We investigated the sensor response by measuring fractional changes in resistance upon exposure to a set of 14 chemically diverse solvents: ethanol, methanol, acetone, 2-ethoxyethanol, cyclohexane, styrene monomer, N-methyl-2-pyrrolidone (NMP), di-methyl-formamide (DMF), isopropyl alcohol (IPA), toluene, ethyl acetate (EA), benzene, and methyl ethyl ketone (MEK). Response curves representing the change in resistance upon exposure to each organic compound are shown at Figure S5. We confirmed that it could be used as a sensor for most hydrocarbons and alcohols.
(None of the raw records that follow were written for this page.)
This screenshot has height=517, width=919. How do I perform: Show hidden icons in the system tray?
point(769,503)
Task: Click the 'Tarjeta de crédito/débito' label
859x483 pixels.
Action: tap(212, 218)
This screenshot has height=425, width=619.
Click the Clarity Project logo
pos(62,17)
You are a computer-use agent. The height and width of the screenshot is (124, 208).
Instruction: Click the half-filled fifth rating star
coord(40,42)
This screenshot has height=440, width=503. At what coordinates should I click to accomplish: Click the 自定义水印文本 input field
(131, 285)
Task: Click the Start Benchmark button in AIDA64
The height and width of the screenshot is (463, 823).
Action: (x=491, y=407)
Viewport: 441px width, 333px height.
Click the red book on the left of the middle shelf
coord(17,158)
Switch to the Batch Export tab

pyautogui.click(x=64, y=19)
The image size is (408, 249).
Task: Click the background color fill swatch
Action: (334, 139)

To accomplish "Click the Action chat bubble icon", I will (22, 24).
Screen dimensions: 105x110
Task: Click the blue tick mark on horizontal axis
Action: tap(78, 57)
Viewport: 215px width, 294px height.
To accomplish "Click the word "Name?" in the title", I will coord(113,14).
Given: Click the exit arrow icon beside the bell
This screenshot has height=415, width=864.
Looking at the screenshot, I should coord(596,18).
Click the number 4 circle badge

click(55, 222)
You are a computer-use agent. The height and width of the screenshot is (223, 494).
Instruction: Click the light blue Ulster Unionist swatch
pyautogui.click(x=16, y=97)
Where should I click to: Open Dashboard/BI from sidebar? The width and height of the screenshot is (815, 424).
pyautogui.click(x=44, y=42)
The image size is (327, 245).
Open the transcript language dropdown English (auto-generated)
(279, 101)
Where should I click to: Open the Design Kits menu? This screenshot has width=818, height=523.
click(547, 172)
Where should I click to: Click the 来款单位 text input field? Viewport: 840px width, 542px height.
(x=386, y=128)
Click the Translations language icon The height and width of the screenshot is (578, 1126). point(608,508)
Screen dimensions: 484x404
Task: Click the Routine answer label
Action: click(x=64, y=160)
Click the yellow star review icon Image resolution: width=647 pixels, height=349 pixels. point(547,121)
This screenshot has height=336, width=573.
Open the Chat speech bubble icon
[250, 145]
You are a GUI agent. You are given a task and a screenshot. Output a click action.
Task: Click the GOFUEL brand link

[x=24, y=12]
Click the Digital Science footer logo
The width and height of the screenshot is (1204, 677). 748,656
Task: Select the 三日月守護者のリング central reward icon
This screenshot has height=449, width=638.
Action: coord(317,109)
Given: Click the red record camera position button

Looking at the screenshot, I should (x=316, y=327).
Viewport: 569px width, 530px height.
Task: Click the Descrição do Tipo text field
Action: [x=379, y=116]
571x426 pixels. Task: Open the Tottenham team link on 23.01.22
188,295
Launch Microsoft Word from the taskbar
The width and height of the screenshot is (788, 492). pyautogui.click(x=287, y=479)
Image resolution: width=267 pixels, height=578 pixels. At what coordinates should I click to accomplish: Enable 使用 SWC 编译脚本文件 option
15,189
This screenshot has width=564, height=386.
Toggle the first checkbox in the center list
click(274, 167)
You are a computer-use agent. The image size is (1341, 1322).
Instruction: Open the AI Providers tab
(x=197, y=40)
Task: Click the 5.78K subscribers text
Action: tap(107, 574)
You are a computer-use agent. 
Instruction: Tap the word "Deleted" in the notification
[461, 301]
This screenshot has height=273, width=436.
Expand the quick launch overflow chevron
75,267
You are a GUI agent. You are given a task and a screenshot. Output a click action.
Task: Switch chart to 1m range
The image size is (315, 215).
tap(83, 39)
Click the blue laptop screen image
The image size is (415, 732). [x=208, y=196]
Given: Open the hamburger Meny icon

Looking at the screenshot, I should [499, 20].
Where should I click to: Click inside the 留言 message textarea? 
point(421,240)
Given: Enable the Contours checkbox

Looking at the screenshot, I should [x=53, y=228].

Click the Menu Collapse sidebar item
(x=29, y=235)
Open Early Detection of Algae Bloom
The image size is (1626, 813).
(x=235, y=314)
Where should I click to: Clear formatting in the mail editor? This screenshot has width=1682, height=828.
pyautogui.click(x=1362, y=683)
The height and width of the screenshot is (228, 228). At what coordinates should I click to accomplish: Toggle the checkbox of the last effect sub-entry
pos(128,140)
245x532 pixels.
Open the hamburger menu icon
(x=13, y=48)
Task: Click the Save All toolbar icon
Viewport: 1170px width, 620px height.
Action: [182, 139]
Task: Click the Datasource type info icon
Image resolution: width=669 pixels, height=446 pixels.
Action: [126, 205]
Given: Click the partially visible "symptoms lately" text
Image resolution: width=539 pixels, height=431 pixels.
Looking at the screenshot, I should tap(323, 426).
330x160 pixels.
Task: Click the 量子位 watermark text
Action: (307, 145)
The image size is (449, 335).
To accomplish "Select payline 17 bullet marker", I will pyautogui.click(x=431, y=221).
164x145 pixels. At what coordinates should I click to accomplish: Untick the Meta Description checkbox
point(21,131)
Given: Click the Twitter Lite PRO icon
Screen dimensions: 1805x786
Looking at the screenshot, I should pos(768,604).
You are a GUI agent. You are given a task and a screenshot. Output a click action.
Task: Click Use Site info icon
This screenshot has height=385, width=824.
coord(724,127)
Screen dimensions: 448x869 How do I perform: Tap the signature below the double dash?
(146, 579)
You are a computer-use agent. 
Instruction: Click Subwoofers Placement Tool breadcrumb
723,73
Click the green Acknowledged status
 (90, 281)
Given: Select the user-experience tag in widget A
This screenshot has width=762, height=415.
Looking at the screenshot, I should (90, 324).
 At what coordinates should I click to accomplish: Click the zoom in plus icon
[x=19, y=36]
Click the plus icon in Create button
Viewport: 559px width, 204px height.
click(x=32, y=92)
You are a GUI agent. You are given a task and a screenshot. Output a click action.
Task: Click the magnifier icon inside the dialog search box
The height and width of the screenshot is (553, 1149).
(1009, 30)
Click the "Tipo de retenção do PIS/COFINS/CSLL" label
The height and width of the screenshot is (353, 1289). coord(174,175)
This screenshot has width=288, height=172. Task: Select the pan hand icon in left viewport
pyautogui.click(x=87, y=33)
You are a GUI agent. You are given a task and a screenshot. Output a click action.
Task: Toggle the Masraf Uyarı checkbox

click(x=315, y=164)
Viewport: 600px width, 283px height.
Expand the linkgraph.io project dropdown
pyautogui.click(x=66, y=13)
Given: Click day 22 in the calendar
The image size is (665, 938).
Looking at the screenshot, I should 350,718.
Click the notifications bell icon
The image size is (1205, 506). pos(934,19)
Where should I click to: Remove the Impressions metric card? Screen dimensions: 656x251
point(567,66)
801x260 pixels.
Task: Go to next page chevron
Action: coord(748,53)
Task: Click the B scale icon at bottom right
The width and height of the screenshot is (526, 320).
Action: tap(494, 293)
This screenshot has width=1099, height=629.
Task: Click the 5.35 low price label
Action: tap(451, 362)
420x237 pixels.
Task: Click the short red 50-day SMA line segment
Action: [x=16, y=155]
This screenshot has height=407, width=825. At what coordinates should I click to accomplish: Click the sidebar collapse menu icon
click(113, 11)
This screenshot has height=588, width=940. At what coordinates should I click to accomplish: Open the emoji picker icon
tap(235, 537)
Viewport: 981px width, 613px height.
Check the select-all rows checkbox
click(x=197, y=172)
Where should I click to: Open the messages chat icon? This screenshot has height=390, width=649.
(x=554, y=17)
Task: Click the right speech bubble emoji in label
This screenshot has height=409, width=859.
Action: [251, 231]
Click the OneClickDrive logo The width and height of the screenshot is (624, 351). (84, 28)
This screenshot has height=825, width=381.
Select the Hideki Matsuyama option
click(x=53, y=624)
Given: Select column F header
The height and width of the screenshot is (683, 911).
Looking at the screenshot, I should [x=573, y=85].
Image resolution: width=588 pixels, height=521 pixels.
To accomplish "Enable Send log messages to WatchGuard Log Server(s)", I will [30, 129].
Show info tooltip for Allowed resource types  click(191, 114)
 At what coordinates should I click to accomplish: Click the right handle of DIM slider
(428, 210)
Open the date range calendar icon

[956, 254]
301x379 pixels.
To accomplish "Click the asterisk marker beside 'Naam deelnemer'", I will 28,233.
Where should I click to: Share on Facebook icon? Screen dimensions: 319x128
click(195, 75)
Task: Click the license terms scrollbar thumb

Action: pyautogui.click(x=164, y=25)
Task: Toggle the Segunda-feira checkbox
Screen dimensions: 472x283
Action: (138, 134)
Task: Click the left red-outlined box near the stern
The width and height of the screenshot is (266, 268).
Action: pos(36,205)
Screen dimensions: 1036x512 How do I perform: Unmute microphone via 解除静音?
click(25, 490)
To account for the apparent relationship of the swelling effect to volume change and sensor activity, we investigated the volume changes of G/PPG (1:2) HC film during gasoline adsorption with a contact-angle camera (Figure 4a–c, Figure S6, and Video S2). We found that the thickness of G/PPG (1:2) HC decreased after the adsorption of gasoline. These results indicated the dilation of the polymer network, confirming the swelling effect of G/PPG (1:2) HC. In addition, the exposed graphite on the top of the G/PPG (1:2) HC film suggested that PPG is dissolved and washed away by gasoline. The recycle test of the G/PPG (1:2) HC film using swelling as a sensing medium is another key reason to consider it for practical chemical sensing applications. However, the ΔR value decreased significantly after only one or two reuses (Figure 4d). The variation in resistance change gradually decreased as the test was repeated. This result indicates that the reaction with gasoline can reduce the swelling effect because of the absence of the removed PPG. In addition, the variation in resistance by water was constant (Figure 4e). Furthermore, the Raman spectra showed that the intensity of C-H bonds at PPG decreased, and air peaks appeared because of the reaction between gasoline and PPG, in good agreement with the exposed G and recycle test shown in Figure 4f.

Figure 4

Swelling phenomenon of (a) bare, (b) after 5 s and (c) after 60 s reacted G/PPG (1:2) HC film with gasoline. (d) Sensitivity of sensor, (e) sensor stability in water, and (f) Raman spectra of G/PPG (1:2) HC film during cycle tests.

4. Conclusions

In summary, G/PPG HC films were successfully prepared and applied to organic compound sensors using a simple blade-coating method. We confirmed that the graphite in PPG solution was well dispersed and that graphite and PPG formed a hybrid composite structure. As a function of graphite and PPG ratio, the optimized G/PPG (1:2) HC had no chance of malfunctioning in water and had a very high sensitivity to several organic compounds. Based on our characterization outcomes, we attributed resistance change with various organic compounds to the deformation and swelling of the polymer in the G/PPG HC films caused by each disconnected G plate. To the best of our knowledge, cost-effective and easily scalable sensors based on hybrid materials, including polymer/graphite composites, can be conducted with superior chemical sensing applications by improving their sensitivity, selectivity, and stability.